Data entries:
——

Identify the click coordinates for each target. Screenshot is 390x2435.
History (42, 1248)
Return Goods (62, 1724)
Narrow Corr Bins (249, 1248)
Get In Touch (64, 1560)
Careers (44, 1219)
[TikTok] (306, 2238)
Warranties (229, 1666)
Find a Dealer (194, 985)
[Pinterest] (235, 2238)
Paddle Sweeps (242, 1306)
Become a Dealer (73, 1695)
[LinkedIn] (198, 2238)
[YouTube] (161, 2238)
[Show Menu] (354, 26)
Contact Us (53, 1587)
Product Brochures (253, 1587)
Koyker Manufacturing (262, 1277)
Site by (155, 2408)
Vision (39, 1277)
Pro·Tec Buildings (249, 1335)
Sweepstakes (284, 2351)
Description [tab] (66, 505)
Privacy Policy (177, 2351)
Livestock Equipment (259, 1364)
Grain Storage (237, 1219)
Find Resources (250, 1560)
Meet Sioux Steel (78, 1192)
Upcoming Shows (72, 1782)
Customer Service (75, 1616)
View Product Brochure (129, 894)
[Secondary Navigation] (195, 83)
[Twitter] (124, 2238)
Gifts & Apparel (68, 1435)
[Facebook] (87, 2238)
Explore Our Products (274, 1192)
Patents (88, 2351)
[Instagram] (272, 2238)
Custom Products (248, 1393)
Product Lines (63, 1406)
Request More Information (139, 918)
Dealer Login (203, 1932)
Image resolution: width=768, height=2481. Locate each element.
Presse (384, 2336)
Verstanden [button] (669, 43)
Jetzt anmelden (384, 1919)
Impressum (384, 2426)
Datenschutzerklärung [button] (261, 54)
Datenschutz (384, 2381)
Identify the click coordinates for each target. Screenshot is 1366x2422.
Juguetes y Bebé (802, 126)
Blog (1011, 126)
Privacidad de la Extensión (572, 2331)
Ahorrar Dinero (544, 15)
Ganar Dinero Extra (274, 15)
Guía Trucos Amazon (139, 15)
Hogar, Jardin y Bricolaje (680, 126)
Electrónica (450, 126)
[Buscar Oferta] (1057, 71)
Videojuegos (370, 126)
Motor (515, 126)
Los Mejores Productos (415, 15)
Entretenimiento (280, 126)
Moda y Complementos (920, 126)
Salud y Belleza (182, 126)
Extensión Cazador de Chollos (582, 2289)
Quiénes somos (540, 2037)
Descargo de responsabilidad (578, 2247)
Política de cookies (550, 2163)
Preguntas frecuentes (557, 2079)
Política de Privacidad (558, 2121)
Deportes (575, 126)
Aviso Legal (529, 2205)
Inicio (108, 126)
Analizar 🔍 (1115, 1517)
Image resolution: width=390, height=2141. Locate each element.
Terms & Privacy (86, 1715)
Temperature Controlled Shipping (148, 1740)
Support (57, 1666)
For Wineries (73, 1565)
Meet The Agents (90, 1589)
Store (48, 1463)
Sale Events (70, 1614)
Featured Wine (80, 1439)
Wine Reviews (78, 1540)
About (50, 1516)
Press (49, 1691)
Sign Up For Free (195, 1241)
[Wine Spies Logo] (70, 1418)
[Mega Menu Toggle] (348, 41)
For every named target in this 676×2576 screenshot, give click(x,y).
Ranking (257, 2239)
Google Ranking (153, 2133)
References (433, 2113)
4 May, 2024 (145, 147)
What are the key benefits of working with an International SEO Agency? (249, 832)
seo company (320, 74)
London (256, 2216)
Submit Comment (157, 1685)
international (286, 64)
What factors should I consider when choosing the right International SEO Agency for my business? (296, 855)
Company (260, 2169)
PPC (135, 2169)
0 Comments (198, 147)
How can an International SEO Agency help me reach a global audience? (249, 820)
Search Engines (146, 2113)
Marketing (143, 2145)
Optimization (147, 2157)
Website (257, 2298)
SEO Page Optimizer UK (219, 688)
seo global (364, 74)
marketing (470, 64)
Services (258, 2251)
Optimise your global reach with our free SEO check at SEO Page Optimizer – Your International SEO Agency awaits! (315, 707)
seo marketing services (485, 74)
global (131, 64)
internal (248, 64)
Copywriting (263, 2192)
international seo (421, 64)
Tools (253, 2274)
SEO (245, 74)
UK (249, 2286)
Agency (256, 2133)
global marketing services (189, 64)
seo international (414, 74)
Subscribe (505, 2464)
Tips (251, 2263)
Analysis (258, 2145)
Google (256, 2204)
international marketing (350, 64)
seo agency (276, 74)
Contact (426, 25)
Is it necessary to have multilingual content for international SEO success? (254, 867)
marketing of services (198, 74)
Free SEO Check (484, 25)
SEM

——

§ **Exercise requirements**: Find the line containing "international seo (421, 64)", then output it and every line after it to the end of the data, exactly.

§ **Output below**:
international seo (421, 64)
Tools (253, 2274)
SEO (245, 74)
UK (249, 2286)
Agency (256, 2133)
global marketing services (189, 64)
seo international (414, 74)
Subscribe (505, 2464)
Tips (251, 2263)
Analysis (258, 2145)
Google (256, 2204)
international marketing (350, 64)
seo agency (276, 74)
Contact (426, 25)
Is it necessary to have multilingual content for international SEO success? (254, 867)
marketing of services (198, 74)
Free SEO Check (484, 25)
SEM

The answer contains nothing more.